» Work task
Set down exactly the lines below between the line holding "The width and height of the screenshot is (740, 480)." and the line holding "Select the 临时收费", inclusive; no other line belongs in the answer.

» Data shown
--- --- ---

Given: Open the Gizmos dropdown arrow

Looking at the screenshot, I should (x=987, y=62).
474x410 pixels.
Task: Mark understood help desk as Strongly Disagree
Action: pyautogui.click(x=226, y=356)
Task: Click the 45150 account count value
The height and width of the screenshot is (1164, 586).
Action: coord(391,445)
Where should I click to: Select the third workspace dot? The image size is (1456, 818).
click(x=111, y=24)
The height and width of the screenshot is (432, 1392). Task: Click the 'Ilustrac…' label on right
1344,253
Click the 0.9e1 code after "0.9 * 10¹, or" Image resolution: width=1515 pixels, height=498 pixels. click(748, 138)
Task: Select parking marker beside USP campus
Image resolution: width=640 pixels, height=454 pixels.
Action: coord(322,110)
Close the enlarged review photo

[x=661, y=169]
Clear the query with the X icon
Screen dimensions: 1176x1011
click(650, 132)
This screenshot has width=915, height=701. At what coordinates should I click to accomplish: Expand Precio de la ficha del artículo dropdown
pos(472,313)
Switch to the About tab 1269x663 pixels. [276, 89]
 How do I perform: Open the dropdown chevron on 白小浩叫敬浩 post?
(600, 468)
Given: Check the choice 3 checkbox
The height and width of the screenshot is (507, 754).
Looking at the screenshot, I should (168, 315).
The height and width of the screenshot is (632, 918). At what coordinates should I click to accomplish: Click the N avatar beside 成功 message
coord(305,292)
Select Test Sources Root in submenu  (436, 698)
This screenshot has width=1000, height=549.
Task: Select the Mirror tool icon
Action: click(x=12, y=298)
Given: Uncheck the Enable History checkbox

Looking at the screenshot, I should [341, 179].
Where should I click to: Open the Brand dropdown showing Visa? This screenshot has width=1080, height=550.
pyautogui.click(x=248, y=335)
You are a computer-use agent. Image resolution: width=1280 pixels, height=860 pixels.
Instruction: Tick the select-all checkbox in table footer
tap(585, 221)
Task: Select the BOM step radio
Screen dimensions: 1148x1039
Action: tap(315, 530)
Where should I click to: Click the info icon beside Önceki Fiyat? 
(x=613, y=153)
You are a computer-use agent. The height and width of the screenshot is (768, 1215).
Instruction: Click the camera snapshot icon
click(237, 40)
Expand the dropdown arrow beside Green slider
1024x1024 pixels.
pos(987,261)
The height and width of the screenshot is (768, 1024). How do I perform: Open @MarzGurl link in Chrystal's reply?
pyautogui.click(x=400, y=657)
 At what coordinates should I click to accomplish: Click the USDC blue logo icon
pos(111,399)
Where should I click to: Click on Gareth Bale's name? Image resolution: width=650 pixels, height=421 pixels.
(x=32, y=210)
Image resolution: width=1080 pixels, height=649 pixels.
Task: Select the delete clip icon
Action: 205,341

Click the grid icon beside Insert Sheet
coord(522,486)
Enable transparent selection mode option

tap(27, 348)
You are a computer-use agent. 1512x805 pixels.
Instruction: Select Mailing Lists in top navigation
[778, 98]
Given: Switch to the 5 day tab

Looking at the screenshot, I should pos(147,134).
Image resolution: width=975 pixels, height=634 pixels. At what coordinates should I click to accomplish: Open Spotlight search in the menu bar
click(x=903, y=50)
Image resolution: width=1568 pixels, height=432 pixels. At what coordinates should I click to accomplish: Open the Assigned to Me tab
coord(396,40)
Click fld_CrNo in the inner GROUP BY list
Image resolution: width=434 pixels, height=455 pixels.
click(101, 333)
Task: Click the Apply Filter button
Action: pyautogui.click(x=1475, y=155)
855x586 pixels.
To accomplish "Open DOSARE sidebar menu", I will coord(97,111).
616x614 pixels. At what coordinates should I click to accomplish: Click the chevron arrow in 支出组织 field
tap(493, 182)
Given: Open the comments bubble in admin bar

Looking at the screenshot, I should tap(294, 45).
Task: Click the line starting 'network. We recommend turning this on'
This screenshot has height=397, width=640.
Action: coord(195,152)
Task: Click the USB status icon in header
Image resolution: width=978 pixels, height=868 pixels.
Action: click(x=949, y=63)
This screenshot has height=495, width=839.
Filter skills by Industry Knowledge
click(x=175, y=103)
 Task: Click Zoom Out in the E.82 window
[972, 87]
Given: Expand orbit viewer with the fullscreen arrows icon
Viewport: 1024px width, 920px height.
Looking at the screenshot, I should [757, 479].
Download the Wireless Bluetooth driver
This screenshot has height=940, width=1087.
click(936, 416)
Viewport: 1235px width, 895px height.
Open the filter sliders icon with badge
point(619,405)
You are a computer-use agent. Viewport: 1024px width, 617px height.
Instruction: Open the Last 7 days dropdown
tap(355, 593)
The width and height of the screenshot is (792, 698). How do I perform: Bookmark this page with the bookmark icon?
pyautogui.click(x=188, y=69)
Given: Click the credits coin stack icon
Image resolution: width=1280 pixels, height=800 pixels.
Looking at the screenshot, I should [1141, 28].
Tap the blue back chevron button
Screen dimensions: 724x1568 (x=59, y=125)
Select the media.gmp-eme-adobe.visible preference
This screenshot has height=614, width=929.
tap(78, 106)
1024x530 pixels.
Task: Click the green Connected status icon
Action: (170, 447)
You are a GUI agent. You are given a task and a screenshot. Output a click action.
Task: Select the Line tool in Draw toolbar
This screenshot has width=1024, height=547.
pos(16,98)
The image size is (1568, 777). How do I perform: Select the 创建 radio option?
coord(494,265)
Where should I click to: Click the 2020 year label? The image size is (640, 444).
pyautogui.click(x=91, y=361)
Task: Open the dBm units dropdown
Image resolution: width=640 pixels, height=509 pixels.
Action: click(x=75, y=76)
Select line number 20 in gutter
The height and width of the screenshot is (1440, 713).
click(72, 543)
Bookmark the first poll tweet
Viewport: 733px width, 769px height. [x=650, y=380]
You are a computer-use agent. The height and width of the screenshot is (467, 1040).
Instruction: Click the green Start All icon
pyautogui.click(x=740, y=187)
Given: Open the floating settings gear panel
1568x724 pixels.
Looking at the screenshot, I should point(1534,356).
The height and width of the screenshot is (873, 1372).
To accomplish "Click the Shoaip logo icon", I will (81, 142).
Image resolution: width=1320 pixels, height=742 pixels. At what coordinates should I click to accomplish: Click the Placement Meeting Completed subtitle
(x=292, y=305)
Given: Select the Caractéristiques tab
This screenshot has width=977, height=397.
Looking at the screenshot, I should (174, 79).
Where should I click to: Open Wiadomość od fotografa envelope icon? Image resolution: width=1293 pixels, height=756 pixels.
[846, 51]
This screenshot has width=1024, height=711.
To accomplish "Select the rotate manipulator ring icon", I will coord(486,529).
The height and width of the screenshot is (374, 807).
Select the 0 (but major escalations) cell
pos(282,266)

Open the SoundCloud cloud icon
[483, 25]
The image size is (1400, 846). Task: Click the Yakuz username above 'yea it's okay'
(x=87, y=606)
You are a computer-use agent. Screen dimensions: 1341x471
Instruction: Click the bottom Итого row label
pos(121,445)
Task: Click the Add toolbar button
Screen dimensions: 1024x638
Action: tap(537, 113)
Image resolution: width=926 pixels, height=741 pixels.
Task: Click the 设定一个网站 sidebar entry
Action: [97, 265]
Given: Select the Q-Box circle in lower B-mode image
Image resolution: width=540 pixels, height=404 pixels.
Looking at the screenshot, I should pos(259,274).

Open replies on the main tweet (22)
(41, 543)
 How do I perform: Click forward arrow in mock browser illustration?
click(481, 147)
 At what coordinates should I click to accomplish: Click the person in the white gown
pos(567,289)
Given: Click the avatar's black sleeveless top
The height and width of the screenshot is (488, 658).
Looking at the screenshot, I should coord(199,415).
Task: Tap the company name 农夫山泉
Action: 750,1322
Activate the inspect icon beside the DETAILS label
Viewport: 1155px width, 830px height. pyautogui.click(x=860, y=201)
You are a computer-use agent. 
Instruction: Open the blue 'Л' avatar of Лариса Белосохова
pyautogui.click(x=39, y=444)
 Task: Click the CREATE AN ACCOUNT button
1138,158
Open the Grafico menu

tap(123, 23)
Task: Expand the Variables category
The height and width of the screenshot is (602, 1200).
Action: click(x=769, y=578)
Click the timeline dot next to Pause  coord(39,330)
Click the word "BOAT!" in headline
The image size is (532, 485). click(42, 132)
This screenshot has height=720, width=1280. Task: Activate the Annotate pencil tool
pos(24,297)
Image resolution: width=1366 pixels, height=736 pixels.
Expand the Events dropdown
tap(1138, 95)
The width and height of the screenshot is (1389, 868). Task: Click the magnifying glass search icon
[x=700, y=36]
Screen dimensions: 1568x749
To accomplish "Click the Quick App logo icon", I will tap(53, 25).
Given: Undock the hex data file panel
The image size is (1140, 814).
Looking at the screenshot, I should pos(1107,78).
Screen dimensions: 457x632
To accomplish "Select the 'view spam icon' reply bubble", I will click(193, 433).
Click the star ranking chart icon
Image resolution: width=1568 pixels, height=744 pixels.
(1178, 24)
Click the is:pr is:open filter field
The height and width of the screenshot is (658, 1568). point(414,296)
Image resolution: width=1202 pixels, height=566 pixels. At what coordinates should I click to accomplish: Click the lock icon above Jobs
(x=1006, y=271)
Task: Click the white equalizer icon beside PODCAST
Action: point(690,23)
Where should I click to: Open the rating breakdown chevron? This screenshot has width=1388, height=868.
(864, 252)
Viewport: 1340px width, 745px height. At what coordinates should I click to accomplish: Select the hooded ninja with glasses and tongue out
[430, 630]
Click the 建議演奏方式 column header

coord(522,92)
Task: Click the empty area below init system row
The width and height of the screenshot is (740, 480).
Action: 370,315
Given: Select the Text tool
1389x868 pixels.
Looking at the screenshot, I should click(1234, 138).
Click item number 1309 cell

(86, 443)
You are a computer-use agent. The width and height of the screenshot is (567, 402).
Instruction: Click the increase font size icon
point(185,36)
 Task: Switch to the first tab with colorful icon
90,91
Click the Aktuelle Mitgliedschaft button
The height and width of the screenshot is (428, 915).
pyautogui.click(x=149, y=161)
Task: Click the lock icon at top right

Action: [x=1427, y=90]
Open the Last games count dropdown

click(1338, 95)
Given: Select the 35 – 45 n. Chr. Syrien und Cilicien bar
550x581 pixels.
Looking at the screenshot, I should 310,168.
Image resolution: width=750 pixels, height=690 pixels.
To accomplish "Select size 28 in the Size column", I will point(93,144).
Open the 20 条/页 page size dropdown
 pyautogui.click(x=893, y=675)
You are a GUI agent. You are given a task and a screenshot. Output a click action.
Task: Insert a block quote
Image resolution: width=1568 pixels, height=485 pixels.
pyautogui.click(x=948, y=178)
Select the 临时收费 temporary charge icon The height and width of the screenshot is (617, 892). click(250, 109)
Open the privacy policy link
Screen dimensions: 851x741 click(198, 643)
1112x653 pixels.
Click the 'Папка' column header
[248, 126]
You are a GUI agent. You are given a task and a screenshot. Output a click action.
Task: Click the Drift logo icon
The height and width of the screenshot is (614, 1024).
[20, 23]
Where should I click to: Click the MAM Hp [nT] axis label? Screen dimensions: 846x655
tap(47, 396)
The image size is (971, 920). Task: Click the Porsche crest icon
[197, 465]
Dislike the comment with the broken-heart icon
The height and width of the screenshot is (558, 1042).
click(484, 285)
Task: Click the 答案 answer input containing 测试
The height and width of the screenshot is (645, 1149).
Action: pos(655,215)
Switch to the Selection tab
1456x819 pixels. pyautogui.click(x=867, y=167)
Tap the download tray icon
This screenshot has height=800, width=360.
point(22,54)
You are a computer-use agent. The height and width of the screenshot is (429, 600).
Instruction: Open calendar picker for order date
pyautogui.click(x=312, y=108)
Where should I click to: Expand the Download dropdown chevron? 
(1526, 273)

--- --- ---

» Reply to the task
The width and height of the screenshot is (740, 480).
Action: 370,315
Given: Select the Text tool
1389x868 pixels.
Looking at the screenshot, I should click(1234, 138).
Click item number 1309 cell

(86, 443)
You are a computer-use agent. The width and height of the screenshot is (567, 402).
Instruction: Click the increase font size icon
point(185,36)
 Task: Switch to the first tab with colorful icon
90,91
Click the Aktuelle Mitgliedschaft button
The height and width of the screenshot is (428, 915).
pyautogui.click(x=149, y=161)
Task: Click the lock icon at top right

Action: [x=1427, y=90]
Open the Last games count dropdown

click(1338, 95)
Given: Select the 35 – 45 n. Chr. Syrien und Cilicien bar
550x581 pixels.
Looking at the screenshot, I should 310,168.
Image resolution: width=750 pixels, height=690 pixels.
To accomplish "Select size 28 in the Size column", I will point(93,144).
Open the 20 条/页 page size dropdown
 pyautogui.click(x=893, y=675)
You are a GUI agent. You are given a task and a screenshot. Output a click action.
Task: Insert a block quote
Image resolution: width=1568 pixels, height=485 pixels.
pyautogui.click(x=948, y=178)
Select the 临时收费 temporary charge icon The height and width of the screenshot is (617, 892). click(250, 109)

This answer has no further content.